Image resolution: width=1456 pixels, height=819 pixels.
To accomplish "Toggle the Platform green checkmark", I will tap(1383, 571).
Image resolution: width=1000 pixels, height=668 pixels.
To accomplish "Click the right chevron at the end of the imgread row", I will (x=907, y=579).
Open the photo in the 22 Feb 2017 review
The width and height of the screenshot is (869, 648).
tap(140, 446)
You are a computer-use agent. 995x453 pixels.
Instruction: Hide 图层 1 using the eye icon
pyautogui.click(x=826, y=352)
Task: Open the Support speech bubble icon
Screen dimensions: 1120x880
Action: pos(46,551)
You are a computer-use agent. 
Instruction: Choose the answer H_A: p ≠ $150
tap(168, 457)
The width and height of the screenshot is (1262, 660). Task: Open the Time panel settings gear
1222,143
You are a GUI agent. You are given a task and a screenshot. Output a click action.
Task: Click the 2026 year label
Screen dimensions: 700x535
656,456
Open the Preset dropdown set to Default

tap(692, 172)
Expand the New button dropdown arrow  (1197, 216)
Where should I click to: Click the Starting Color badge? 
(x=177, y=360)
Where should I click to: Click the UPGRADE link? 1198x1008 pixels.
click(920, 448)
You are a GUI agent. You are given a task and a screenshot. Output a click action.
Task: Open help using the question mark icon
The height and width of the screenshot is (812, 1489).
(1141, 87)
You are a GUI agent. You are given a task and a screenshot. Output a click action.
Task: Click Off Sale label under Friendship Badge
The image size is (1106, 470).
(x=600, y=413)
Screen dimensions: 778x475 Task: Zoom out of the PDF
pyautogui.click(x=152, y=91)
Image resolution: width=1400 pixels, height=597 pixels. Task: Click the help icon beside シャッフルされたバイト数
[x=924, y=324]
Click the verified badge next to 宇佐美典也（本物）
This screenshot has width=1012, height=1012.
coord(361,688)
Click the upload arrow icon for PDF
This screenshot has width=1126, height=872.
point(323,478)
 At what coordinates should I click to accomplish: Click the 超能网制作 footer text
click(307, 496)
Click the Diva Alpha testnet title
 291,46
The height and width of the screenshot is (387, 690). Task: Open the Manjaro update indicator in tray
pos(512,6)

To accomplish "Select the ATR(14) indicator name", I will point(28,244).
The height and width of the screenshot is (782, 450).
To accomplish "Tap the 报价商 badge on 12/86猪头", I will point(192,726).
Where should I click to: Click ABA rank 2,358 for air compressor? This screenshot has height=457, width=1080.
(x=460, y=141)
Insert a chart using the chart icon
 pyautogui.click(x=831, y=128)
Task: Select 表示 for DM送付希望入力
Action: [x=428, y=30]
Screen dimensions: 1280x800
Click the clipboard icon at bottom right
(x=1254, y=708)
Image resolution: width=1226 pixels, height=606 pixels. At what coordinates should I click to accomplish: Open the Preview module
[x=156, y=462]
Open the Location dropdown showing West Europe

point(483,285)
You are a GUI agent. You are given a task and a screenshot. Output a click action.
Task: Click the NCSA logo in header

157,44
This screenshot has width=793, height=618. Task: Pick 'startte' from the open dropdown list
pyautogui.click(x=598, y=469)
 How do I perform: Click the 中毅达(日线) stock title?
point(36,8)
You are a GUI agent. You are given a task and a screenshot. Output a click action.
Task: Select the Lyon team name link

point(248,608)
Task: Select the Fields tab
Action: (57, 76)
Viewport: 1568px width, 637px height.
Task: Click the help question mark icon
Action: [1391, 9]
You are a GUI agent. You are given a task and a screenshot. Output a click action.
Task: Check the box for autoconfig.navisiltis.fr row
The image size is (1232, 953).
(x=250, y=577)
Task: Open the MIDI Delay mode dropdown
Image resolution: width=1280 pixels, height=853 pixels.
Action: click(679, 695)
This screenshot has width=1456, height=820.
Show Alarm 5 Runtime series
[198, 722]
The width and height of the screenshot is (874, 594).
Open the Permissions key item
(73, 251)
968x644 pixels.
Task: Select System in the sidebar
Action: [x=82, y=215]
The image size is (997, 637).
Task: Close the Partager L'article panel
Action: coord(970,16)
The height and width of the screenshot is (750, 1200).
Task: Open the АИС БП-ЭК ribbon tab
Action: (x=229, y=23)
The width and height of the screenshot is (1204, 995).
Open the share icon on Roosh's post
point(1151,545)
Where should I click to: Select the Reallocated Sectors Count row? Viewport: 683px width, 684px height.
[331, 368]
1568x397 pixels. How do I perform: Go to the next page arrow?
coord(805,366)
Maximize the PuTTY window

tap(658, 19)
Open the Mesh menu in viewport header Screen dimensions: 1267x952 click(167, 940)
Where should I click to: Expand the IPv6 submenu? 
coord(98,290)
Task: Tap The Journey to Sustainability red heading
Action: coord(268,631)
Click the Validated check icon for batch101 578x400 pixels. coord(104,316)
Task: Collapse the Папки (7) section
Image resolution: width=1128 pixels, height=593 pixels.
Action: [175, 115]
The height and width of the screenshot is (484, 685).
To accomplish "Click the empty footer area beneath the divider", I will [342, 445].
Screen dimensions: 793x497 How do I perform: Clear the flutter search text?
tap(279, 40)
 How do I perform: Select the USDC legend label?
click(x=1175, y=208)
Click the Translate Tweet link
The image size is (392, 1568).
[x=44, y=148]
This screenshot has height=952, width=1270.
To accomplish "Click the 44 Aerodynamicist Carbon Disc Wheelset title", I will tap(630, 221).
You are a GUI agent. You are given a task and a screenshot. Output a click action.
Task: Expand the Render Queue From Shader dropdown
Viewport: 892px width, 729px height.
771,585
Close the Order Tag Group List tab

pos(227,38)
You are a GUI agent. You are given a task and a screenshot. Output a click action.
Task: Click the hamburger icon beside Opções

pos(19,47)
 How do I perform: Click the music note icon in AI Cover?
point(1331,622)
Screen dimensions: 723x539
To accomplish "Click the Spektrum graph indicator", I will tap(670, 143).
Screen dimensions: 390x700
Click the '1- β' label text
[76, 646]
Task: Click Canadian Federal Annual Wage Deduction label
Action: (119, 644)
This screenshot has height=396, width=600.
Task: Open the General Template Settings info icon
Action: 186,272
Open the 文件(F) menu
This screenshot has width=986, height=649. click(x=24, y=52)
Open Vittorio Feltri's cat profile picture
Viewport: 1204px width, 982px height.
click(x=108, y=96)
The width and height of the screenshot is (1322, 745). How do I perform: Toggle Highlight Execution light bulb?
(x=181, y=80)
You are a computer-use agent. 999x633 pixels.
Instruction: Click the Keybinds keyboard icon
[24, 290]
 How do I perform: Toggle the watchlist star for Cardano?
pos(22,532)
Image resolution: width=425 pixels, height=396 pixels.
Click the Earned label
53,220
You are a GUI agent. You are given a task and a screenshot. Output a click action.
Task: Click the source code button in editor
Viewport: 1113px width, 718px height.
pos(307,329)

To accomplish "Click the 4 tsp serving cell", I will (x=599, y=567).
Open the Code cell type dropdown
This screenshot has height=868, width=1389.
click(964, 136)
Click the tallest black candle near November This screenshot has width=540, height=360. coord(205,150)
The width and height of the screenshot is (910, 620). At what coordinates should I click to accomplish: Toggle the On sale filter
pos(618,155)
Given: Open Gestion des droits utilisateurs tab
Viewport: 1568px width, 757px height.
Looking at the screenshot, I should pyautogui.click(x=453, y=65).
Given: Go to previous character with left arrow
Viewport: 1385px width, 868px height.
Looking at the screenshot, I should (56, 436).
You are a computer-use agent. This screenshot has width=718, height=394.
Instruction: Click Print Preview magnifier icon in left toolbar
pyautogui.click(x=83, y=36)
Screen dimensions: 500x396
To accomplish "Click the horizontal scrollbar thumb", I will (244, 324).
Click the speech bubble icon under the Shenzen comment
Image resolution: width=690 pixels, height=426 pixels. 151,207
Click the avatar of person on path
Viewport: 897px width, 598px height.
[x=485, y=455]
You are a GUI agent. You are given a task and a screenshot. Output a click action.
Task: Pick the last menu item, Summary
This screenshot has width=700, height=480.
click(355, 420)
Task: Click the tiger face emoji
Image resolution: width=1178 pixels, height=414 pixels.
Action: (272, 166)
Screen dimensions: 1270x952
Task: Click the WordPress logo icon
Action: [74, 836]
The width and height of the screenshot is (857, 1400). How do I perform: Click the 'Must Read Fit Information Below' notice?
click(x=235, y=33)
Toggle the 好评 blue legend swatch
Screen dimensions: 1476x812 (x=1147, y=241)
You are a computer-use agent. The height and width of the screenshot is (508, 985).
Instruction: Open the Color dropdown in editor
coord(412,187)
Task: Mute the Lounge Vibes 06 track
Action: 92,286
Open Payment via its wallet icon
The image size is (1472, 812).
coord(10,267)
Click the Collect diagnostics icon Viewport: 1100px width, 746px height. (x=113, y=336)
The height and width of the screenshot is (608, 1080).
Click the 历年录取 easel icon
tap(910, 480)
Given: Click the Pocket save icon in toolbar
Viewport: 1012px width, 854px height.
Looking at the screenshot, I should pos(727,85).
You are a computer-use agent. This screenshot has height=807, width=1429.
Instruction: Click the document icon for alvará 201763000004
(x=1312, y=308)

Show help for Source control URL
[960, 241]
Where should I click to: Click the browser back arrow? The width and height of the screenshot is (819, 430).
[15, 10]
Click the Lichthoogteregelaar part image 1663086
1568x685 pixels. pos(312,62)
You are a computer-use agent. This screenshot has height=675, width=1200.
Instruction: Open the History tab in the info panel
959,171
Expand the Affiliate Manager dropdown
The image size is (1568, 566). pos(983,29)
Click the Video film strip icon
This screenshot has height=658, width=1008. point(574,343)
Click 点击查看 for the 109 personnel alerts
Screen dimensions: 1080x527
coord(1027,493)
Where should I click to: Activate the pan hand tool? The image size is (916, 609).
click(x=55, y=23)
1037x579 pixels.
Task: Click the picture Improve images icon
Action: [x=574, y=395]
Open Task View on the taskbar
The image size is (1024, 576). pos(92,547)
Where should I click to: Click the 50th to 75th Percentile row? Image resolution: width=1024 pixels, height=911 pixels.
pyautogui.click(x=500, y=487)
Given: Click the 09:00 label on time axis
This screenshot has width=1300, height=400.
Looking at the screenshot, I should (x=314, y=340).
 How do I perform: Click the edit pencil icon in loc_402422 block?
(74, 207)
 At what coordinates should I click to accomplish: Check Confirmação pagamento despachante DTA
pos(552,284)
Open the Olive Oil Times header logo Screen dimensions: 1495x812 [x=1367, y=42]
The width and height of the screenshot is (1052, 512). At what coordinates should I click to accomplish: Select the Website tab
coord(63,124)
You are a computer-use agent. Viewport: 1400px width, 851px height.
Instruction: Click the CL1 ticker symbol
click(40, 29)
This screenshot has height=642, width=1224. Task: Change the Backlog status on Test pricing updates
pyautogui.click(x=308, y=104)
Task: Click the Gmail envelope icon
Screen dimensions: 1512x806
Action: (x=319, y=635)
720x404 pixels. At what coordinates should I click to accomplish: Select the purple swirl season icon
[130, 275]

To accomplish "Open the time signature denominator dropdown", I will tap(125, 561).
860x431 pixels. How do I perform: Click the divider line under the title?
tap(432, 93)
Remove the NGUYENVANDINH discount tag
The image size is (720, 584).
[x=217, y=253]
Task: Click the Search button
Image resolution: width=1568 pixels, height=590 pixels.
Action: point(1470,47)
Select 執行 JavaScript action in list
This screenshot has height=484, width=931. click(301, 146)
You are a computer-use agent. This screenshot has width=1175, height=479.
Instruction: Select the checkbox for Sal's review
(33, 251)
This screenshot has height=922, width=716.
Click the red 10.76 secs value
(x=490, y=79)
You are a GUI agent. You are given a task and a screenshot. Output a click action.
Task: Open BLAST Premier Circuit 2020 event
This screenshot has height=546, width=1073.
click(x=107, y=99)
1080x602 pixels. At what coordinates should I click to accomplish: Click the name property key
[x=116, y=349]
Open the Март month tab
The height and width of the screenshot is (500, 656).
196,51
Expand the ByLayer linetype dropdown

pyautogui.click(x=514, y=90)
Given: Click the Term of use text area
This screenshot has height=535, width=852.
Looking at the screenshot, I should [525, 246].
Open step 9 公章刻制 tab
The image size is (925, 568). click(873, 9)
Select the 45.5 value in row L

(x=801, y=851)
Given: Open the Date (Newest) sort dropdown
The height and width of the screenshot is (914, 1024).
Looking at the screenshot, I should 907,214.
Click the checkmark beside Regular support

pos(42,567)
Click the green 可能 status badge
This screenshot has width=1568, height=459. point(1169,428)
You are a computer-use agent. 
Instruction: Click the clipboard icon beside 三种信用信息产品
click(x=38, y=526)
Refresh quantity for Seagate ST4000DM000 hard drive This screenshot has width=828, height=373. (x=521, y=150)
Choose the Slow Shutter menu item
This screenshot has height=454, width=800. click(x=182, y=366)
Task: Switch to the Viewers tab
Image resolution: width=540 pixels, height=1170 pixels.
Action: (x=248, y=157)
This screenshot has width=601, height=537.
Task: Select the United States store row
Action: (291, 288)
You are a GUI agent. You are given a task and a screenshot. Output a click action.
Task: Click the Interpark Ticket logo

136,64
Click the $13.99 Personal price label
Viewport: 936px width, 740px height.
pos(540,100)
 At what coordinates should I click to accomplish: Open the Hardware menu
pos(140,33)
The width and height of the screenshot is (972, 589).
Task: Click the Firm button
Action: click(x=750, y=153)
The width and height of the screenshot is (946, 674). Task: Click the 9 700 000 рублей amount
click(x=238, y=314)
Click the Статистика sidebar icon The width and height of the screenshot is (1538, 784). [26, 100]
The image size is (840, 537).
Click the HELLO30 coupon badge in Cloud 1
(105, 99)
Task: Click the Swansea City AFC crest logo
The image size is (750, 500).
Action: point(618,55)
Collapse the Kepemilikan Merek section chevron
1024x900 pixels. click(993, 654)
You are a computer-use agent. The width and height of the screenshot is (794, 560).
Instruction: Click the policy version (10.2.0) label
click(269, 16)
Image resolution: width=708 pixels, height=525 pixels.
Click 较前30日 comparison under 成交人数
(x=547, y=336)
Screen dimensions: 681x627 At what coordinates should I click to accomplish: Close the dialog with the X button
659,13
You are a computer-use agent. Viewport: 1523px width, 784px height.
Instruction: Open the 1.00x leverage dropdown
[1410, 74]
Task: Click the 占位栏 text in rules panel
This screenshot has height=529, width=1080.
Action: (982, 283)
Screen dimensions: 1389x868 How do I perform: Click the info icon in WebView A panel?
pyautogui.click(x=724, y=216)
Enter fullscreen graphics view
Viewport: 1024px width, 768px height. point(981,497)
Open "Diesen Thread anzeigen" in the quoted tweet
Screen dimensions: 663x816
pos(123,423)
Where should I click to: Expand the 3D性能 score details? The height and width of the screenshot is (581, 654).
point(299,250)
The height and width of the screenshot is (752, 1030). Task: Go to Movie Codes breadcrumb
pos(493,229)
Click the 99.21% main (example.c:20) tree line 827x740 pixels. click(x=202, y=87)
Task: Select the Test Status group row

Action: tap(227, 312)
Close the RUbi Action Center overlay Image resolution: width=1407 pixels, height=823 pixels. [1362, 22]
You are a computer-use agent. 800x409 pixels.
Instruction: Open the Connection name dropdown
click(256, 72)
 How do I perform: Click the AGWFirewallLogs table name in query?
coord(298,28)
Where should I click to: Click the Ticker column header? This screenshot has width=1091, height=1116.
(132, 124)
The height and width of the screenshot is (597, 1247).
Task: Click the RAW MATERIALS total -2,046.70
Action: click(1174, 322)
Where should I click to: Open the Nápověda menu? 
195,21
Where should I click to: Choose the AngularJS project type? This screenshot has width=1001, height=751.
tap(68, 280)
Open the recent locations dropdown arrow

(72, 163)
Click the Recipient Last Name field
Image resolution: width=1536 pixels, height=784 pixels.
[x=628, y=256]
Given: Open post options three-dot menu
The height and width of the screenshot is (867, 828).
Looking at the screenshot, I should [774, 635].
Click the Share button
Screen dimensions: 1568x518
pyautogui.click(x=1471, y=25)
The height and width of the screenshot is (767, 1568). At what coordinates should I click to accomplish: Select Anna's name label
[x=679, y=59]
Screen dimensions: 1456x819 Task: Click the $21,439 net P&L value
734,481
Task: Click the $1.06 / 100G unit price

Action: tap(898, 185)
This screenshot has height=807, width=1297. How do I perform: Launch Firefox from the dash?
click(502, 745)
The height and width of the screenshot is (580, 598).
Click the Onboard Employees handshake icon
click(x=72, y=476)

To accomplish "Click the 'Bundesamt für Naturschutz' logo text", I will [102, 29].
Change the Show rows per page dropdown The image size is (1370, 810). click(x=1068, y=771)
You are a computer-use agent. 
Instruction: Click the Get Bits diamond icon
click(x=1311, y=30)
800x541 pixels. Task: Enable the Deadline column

*What you have to do*.
Search the entries for the word "area" and copy every line that has it.

*Your response*.
To accomplish "Click the empty footer area beneath the divider", I will [342, 445].
Given: Click the Term of use text area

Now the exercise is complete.